Importantly, several dietary components (such as n-3 PUFA, antioxidants, and polyphenols) consumed in anti-inflammatory dietary patterns associated with slower rate of cognitive decline (such as Mediterranean diet) are reported to be able to inhibit neuroinflammation associated with AD via several immune pathways within the brain and indirectly from the gut microbiome and systemic circulation [160]. For example, fish-derived long chain n-3 PUFA may reduce the expression of pro-inflammatory cytokines in microglia and support resolution of inflammation in the brain [161, 162]. Moreover, in line with our findings, other studies on prodromal manifestations of AD, such as Aβ- or n-3 PUFA deficiency-induced depressive-like phenotypes, demonstrated that n-3 PUFA modulate neuroinflammatory activation pathways, especially in the hippocampal circuits [163, 164].

Limitations

The first limitation of the present study may be the lack of young groups of mice lesioned and treated as the aged ones to also evaluate the age effect.
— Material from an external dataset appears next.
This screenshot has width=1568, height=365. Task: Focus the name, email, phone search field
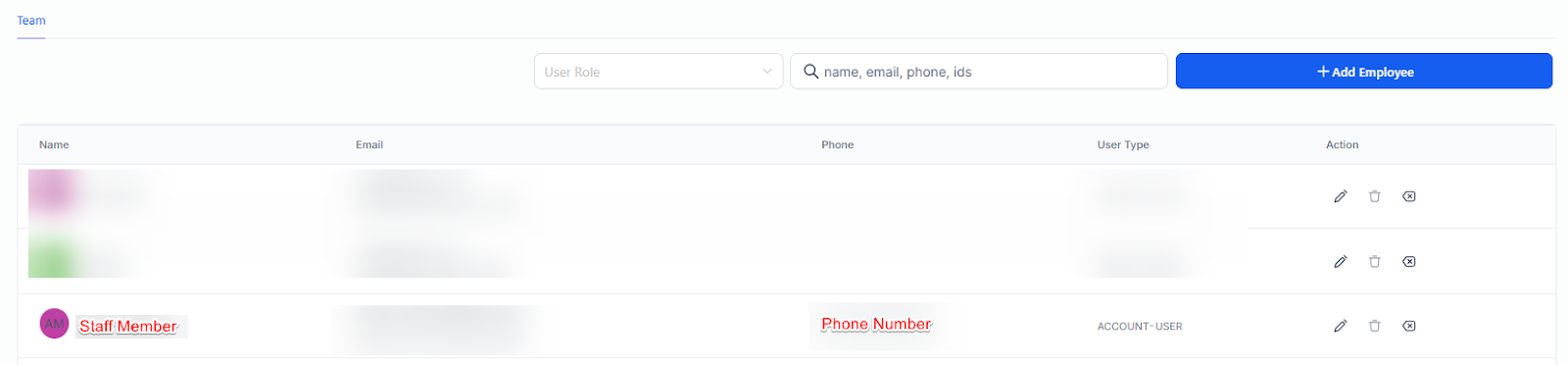979,72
For example, in the SIT, we found no significant effects of lesion or diet, but we can only hypothesize a floor effect linked to an age-related decrease in social interest based on previous studies in rodents [65, 76, 119]. It should be pointed out, however, that i.c.v. injections of the mu-p75-saporin in aged mice allow analyzing how the aging brain (and not the young one) reacts to the cholinergic depletion. Thus, since the majority of people with AD are older than 65 years, the use of aged animals does increase the translational power of the present study.
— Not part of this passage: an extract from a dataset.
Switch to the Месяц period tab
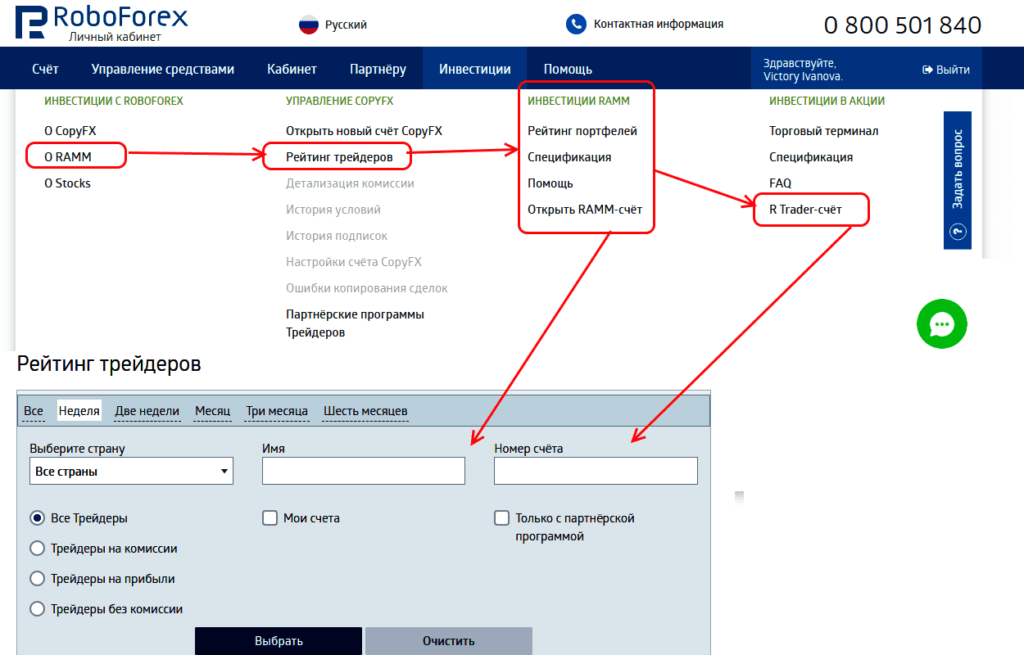 (212, 411)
Secondly, we are aware that the use of aged mice exposes to the risk of an obvious reduction of the sample size, as the experiment goes by, due to increased mortality rate, especially following surgery. Therefore, we have a reduced number of measurements in some experimental groups, as for example in the n-3 PUFA brain levels and PT. Differently, the reduced number of subjects for SIT (in comparison to the other behavioral tasks) was due to video recording troubles, while the exclusion of some animals from NORT was due to the failure to meet the contact time criterion, maybe linked to the age-related reduced interest of aged animals also for inanimate stimuli [119]. Anyway, the overall sample size of the present study was calculated on the basis of power analysis and is comparable to our previous studies in which we performed similar behavioral, morphological, and biochemical analyses [56, 63].

A final potential limitation of the present study could have been that the animals received a prolonged n-3 PUFA supplementation via gavage. However, we feel to exclude any potential detrimental effect of it, since we previously demonstrated that 8 weeks of gavage did not modify the behavioral, morphological, and biochemical measurements in untreated naïve aged mice [63].

Conclusions

The n-3 PUFA treatment represents a form of neuroplasticity promoter even at old age and in the presence of a massive cholinergic loss, thus supporting their use to delay AD pathology progression. Moreover, the discovery of a strict link between preserved hippocampal volume and neurogenesis and reduced astrogliosis as underpinnings of maintained cognitive and behavioral performances during aging shed new light on the n-3 PUFA mechanisms of action.